The modern push to replace Columbus Day with Indigenous Peoples’ Day represents a moral reckoning with this painful history. Indigenous activists, scholars, and allies have fought tirelessly to reclaim the narrative, emphasizing survival, resilience, and the truth about colonization. Cities and states across the U.S., including California, Minnesota, and New Mexico, have officially recognized Indigenous Peoples’ Day in place of Columbus Day.

The shift toward Indigenous Peoples’ Day reflects a growing awareness of historical injustice and a rejection of whitewashed history. It honors the first inhabitants of the Americas and acknowledges their enduring contributions to humanity, spirituality, and ecological wisdom. It also calls for repentance and reconciliation for the centuries of violence inflicted by European colonization.

Columbus’s voyages cannot be separated from their consequences — the destruction of Indigenous cultures, the theft of land, and the enslavement of Africans. His story symbolizes the birth of a global system of exploitation that shaped modern capitalism and racial hierarchies. Celebrating him, therefore, is not a tribute to exploration but a denial of historical truth.

Many historians now argue that Columbus should be remembered, not revered. His actions and their aftermath belong in the history books as a warning against the dangers of greed and ethnocentrism, not as a model of heroism. The celebration of Columbus Day perpetuates myths that distort the origins of the Americas and obscure the suffering of millions.

For Black people, the connection to Columbus’s legacy is direct and devastating. The European conquest he initiated laid the groundwork for the dehumanization of Africans, justified through false notions of racial superiority. It began a cycle of exploitation that continues to manifest in systemic inequalities today.

True historical education must include both the achievements and atrocities of the past. To celebrate Columbus without acknowledging the cost of his conquests is to dishonor those who perished because of them. It is to endorse the continued erasure of Black and Indigenous histories in favor of colonial pride.

The time has come for America to replace glorification with truth-telling. Recognizing Indigenous Peoples’ Day is not about erasing history — it is about correcting it. It is about lifting up the stories of those who were silenced and acknowledging that the “discovery” of America came at a horrific human price.

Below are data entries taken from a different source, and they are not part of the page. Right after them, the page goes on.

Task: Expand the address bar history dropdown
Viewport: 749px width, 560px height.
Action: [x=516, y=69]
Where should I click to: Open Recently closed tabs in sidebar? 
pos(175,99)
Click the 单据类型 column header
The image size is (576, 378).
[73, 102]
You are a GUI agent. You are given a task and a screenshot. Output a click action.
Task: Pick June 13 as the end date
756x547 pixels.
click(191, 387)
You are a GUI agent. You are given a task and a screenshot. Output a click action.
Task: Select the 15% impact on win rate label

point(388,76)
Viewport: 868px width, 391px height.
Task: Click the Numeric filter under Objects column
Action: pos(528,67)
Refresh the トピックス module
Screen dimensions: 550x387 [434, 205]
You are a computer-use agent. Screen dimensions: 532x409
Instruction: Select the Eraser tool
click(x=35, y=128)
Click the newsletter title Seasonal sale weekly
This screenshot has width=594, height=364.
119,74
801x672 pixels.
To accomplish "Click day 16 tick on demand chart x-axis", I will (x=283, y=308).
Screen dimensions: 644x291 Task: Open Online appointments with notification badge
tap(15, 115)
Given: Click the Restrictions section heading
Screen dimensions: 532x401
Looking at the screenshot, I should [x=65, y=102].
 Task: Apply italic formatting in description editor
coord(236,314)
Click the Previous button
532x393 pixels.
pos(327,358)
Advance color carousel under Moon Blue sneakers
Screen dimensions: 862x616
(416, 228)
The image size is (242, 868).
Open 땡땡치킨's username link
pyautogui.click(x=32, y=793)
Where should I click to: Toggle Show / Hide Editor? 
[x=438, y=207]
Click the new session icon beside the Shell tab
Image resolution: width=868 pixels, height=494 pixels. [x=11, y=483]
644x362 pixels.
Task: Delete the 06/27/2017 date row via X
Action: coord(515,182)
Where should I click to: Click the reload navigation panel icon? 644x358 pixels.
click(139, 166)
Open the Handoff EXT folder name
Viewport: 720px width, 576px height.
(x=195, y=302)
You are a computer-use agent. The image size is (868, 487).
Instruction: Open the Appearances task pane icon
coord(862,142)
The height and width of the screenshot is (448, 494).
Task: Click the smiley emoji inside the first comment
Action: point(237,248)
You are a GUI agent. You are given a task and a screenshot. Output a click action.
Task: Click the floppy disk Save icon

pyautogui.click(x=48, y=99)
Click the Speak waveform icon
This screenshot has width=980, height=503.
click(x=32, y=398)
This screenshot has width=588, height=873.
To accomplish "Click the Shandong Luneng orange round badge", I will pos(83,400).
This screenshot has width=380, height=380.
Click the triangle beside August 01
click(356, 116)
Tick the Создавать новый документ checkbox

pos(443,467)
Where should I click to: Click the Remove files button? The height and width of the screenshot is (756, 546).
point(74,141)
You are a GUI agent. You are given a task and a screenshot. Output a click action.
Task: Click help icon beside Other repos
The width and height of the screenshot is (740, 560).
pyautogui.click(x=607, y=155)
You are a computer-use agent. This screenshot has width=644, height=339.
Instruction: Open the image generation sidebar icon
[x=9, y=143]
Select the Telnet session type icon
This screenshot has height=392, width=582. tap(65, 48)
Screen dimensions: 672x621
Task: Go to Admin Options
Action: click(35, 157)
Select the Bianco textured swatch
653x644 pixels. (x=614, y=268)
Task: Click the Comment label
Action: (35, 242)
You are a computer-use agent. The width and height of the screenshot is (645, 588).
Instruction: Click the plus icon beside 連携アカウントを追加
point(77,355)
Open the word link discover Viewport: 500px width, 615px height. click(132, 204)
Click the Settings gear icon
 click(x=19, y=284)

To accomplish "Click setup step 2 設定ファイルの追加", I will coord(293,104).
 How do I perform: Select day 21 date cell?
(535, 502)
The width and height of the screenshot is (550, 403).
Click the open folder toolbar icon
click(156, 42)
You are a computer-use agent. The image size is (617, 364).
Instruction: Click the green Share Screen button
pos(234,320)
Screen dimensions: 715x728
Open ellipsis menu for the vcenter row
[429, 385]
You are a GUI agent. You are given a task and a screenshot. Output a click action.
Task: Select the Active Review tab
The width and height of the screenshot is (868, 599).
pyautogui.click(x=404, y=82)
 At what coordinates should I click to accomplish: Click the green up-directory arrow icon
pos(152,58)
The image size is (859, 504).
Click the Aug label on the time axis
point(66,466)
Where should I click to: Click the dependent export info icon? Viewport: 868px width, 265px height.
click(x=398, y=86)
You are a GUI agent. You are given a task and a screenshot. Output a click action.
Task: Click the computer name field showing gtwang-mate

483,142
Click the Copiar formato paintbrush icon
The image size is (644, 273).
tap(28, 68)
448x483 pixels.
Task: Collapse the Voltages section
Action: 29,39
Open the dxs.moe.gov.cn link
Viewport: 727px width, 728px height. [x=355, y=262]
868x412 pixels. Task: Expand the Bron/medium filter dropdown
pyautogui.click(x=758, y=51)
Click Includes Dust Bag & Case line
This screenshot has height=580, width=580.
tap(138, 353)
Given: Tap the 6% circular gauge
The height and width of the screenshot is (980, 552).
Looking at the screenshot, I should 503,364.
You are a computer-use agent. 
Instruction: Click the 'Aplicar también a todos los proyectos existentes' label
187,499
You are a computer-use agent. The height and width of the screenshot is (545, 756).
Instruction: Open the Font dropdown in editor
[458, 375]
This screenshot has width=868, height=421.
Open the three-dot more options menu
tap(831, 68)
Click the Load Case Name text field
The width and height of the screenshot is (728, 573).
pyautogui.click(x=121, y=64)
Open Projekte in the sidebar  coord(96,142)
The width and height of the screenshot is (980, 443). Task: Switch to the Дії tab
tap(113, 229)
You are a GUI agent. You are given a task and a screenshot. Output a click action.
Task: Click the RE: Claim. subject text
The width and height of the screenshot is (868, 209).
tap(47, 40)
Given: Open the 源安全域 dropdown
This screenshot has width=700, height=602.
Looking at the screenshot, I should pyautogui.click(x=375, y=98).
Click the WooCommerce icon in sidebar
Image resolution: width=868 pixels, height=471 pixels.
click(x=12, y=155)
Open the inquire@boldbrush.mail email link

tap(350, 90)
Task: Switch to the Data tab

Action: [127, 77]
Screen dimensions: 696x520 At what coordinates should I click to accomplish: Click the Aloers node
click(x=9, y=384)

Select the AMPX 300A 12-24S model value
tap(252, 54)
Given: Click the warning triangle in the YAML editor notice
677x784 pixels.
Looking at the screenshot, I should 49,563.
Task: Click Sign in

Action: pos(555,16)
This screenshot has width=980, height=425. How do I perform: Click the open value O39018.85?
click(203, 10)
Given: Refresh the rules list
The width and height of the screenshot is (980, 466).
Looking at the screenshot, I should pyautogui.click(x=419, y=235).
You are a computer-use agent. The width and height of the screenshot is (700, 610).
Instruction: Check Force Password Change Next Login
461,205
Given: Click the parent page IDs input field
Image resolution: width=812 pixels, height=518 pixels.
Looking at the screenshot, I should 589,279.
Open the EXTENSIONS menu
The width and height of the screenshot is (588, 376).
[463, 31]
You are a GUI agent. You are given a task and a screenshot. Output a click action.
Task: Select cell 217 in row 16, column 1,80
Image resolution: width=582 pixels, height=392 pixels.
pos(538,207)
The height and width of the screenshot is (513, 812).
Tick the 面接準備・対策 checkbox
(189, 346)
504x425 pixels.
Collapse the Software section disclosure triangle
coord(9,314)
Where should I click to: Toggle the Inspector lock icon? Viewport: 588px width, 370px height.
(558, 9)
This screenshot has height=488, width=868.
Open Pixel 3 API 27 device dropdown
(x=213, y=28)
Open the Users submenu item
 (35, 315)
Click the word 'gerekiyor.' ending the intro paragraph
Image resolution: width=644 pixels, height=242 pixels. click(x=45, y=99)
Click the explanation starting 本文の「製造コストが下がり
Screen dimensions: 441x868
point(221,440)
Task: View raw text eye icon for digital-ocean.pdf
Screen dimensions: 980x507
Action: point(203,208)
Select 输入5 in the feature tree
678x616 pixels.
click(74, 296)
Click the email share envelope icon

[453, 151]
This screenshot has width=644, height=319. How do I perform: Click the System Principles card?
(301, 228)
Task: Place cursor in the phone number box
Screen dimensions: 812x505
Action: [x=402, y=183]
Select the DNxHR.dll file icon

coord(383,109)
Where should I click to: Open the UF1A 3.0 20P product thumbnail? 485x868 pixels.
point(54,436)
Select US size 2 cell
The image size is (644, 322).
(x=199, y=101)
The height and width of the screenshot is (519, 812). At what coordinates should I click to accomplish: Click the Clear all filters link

Ultimately, the celebration of Columbus Day reflects who society chooses to honor. Will we continue to idolize an oppressor, or will we honor the resilience of those who survived his legacy? The answer to that question defines not only our understanding of history but our commitment to justice and truth.


References (APA Style):
Zinn, H. (1980). A People’s History of the United States. Harper & Row.
Loewen, J. W. (1995). Lies My Teacher Told Me: Everything Your American History Textbook Got Wrong. The New Press.
Dunbar-Ortiz, R. (2014). An Indigenous Peoples’ History of the United States. Beacon Press.
Sale, K. (1990). The Conquest of Paradise: Christopher Columbus and the Columbian Legacy. Alfred A. Knopf.
Churchill, W. (1997). A Little Matter of Genocide: Holocaust and Denial in the Americas, 1492 to the Present. City Lights.